= Activities =
1. Repeat the passage about Reagan's 1975 AEI appearance word for word, everything from "As the nation" down to "Nader and Humphrey.".
2. In the passage about Reagan's 1975 AEI appearance, what was the subject of the two-day conference where he spoke?

= Given text =
= Beginning of Section =

As the nation remembers Ronald Reagan on the centennial of his birth, we at AEI recall his first appearance here. In 1975, former Governor Ronald Reagan spoke at a two-day conference on regulatory reform. He participated in an AEI Roundtable discussion at the end of the conference with Senator Hubert Humphrey, Ralph Nader, and others. The themes that Reagan would use in his 1976 and 1980 presidential campaigns were on full display in the exchanges. His thoughts were clear as he sparred forcefully with Nader and Humphrey.
Responding to a distinction Nader made between health and safety regulation and economic regulation, Reagan said, “We get onto dangerous ground when we allow government to decide what is good for us. In the field of health and in the economic field, government has grown to such an extent that I am afraid it is showing a lack of respect for the average citizen. With government fostering the idea that the citizen cannot even buy a box of Post Toasties for himself without being cheated, one wonders how voters are supposed to be able to pick the government people who are wise enough to make all these decisions for them? When government starts showing a lack of respect for the people, the people soon start showing a lack of respect for government.”

= End of Section =

= Material shown =
= Beginning of Section =

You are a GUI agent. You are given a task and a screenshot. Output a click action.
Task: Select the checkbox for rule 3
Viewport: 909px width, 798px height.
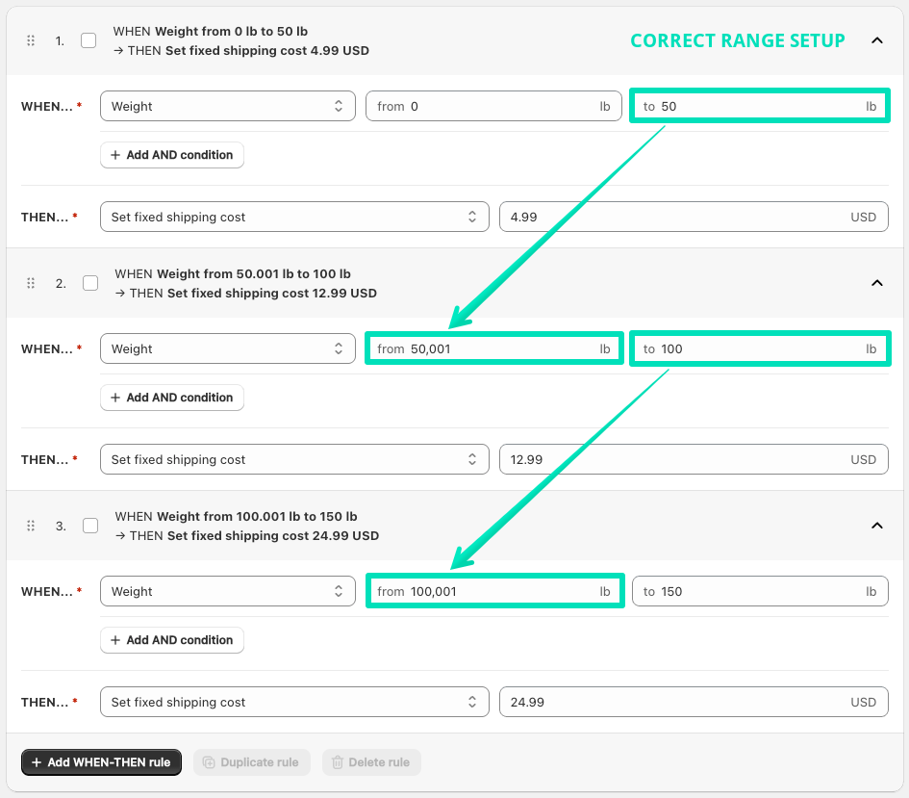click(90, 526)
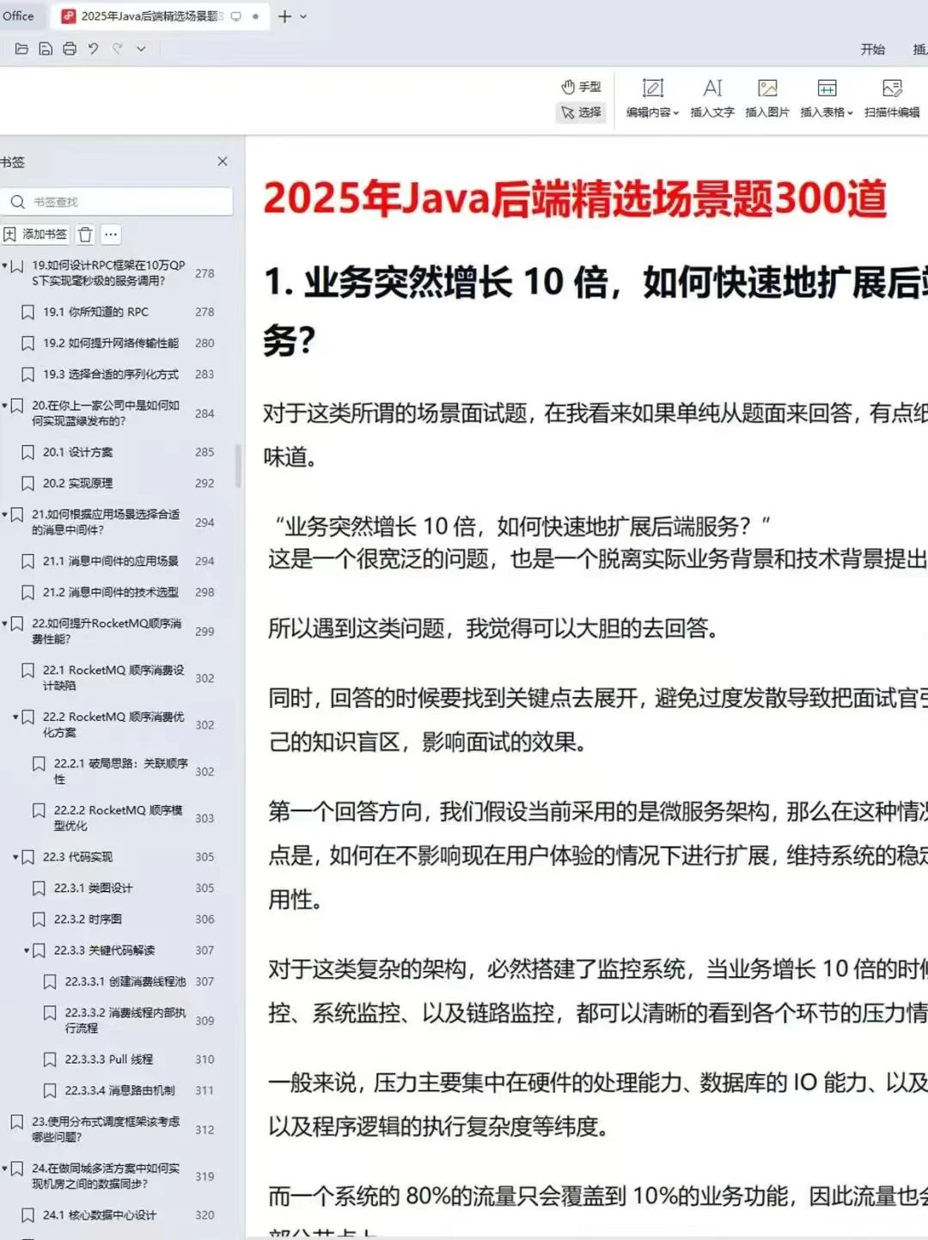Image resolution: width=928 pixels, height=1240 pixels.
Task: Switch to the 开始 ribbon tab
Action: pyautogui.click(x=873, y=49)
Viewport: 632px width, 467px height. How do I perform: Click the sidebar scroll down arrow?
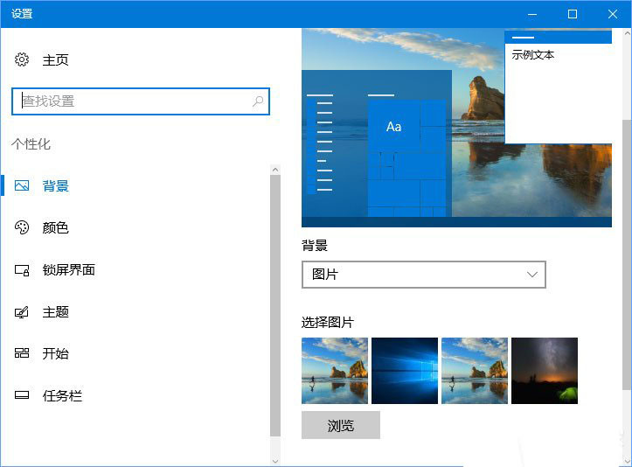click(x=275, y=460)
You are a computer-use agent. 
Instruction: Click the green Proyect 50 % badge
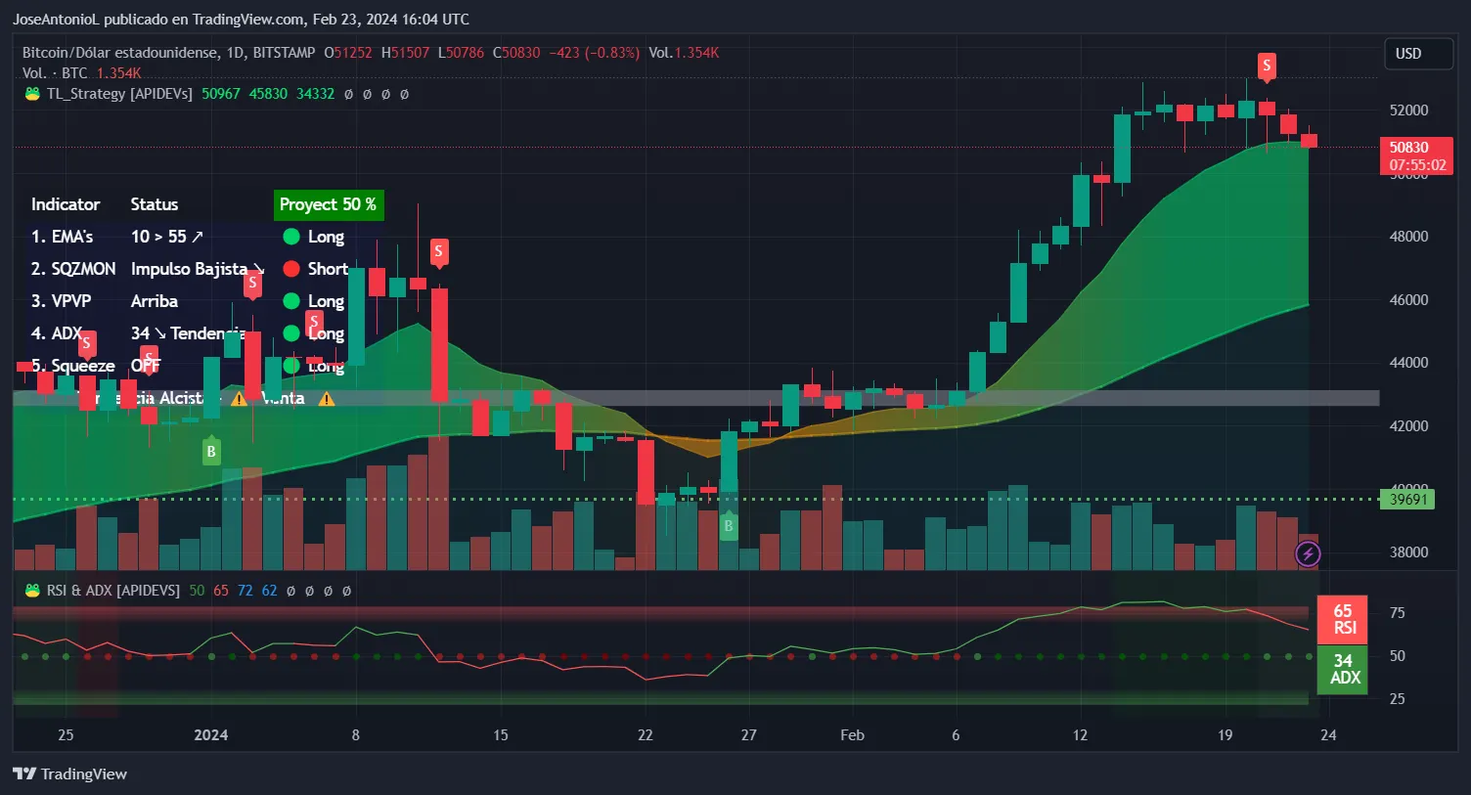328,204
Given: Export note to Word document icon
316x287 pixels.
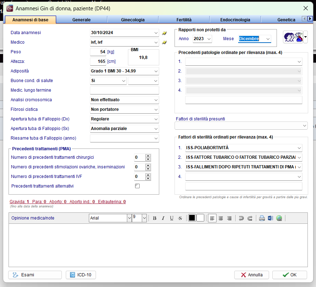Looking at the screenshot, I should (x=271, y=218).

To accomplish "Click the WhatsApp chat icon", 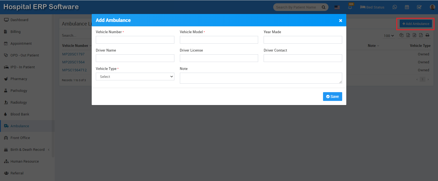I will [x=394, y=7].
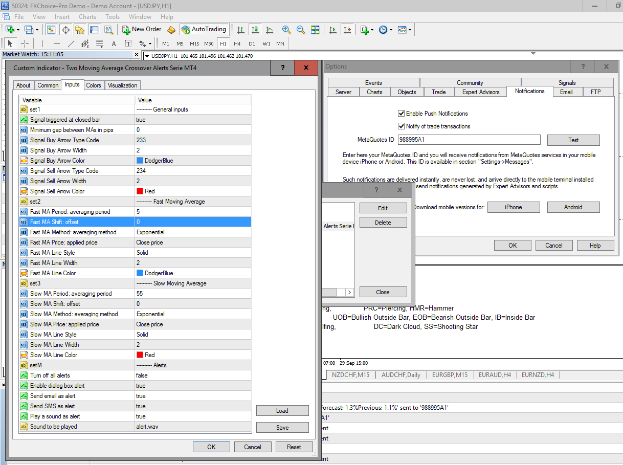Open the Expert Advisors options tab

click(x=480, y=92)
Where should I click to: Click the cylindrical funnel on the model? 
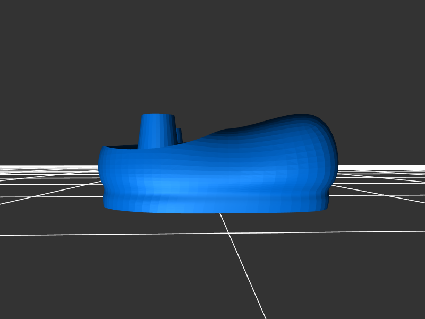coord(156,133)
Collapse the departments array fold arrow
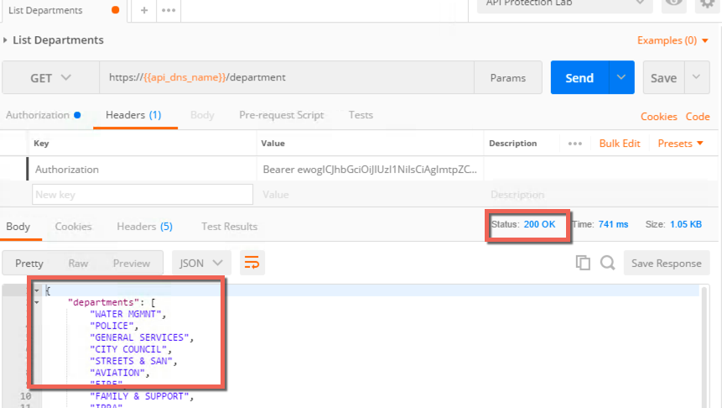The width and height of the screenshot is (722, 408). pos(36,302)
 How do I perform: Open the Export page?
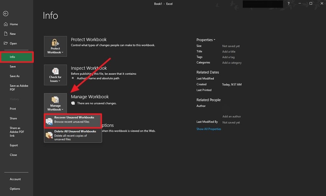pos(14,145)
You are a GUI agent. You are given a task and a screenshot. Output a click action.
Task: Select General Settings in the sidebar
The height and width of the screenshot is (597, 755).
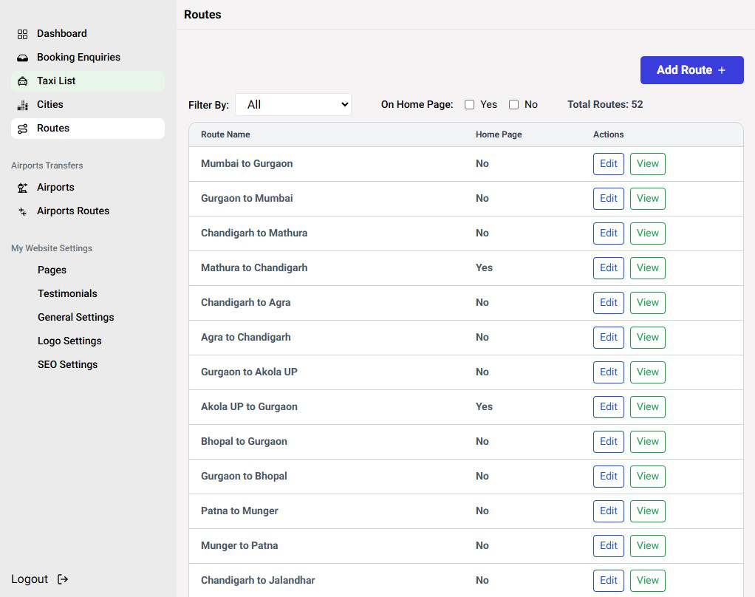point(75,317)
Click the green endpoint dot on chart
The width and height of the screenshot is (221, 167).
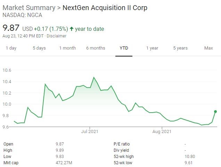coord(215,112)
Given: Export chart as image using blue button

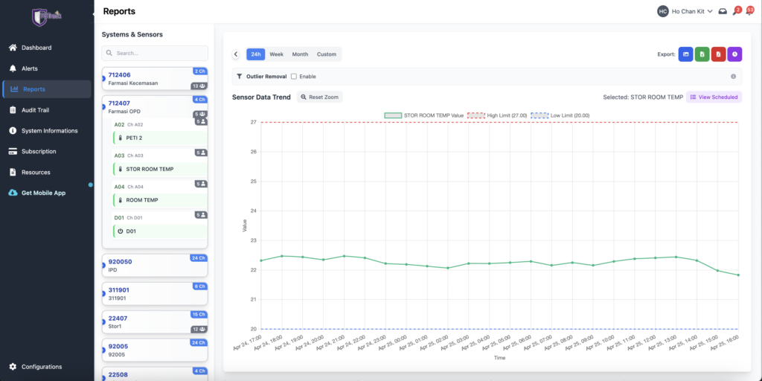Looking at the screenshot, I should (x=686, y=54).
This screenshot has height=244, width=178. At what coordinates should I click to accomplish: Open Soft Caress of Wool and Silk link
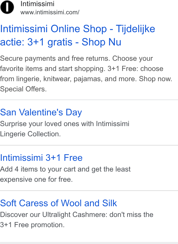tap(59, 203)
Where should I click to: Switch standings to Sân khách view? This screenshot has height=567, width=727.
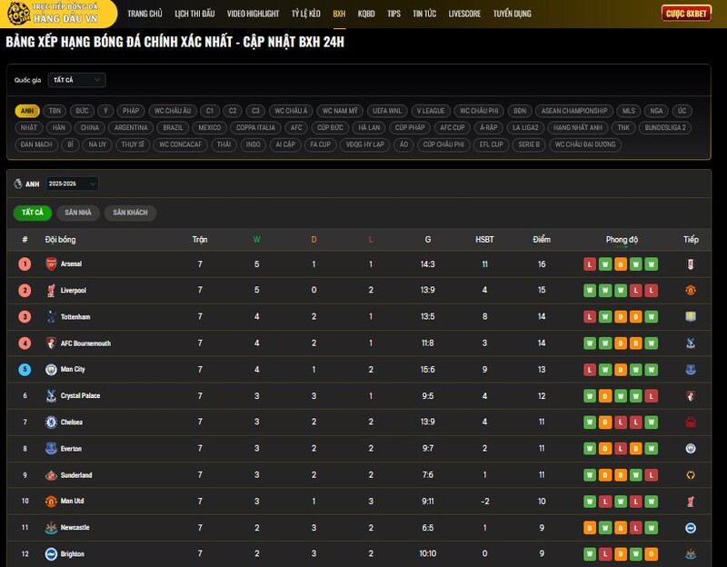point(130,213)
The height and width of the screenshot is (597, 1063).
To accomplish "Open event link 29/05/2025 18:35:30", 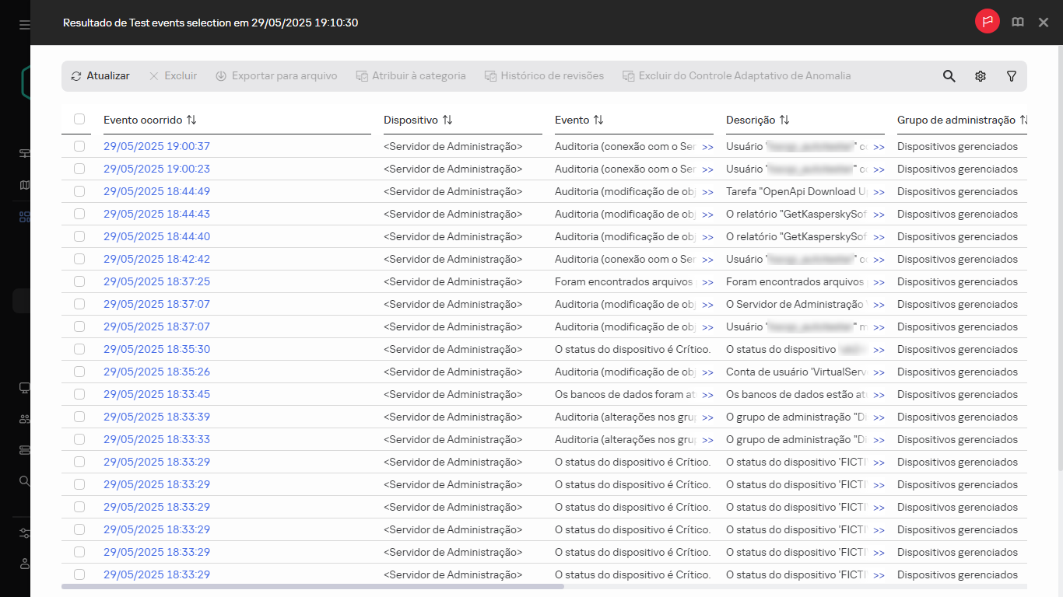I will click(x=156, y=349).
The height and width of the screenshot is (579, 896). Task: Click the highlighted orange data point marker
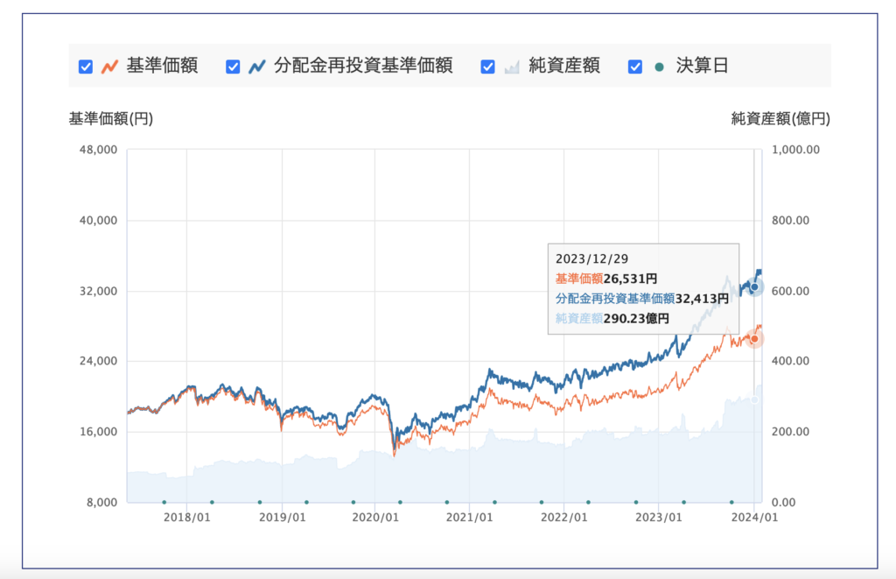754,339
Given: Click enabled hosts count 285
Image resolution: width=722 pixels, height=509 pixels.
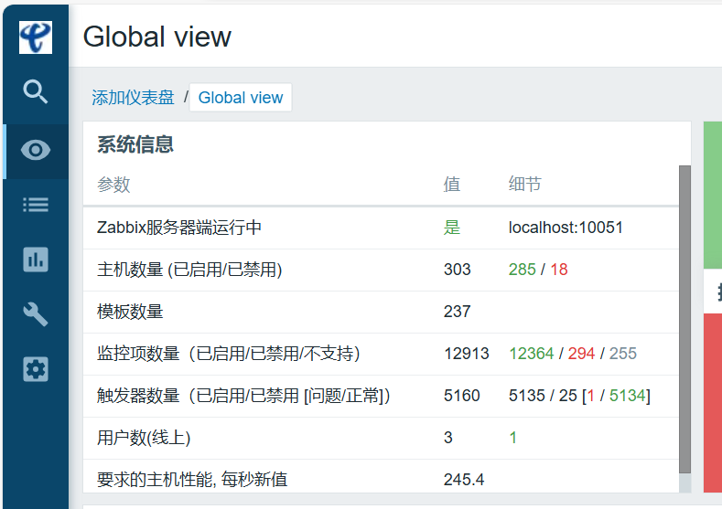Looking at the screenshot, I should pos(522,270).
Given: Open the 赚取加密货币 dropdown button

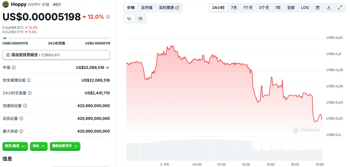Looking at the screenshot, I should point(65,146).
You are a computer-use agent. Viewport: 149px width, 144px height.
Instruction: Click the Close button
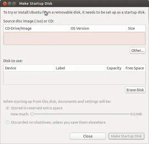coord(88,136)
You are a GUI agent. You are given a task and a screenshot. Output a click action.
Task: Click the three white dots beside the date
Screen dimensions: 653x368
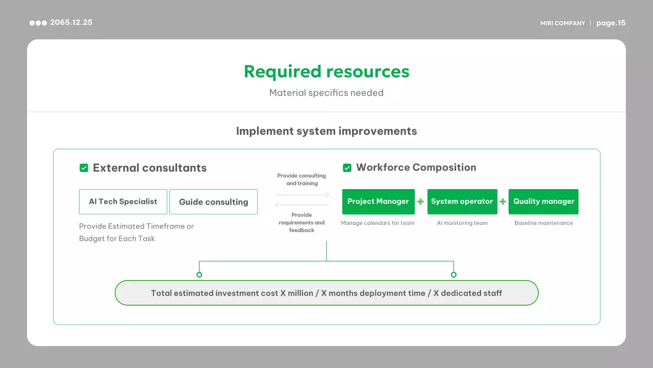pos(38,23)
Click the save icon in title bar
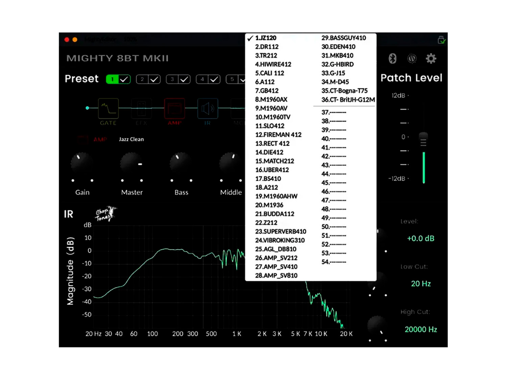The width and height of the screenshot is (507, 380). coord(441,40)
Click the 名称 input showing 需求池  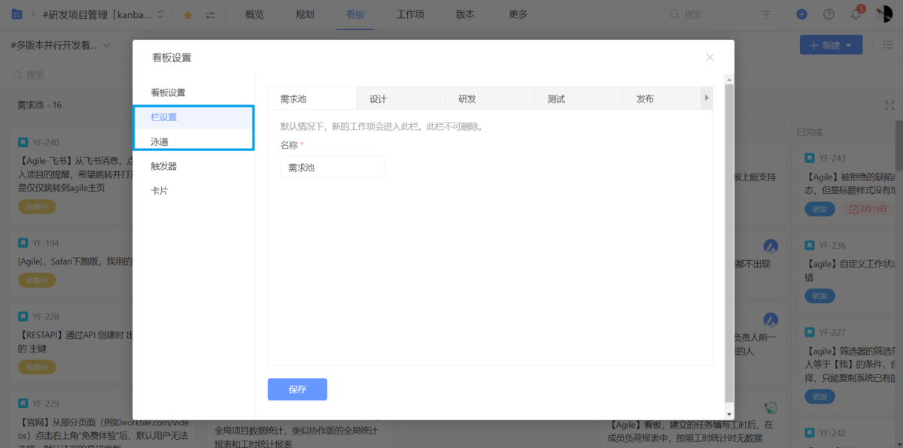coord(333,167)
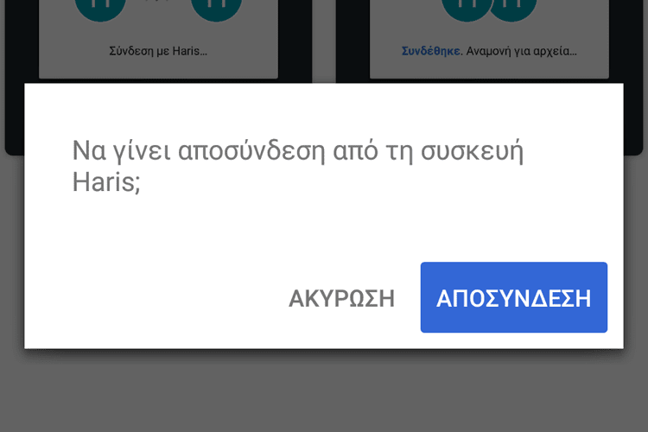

= End of Section =

= Answers for the exercise =
1.
As the nation remembers Ronald Reagan on the centennial of his birth, we at AEI recall his first appearance here. In 1975, former Governor Ronald Reagan spoke at a two-day conference on regulatory reform. He participated in an AEI Roundtable discussion at the end of the conference with Senator Hubert Humphrey, Ralph Nader, and others. The themes that Reagan would use in his 1976 and 1980 presidential campaigns were on full display in the exchanges. His thoughts were clear as he sparred forcefully with Nader and Humphrey.

2. Regulatory reform.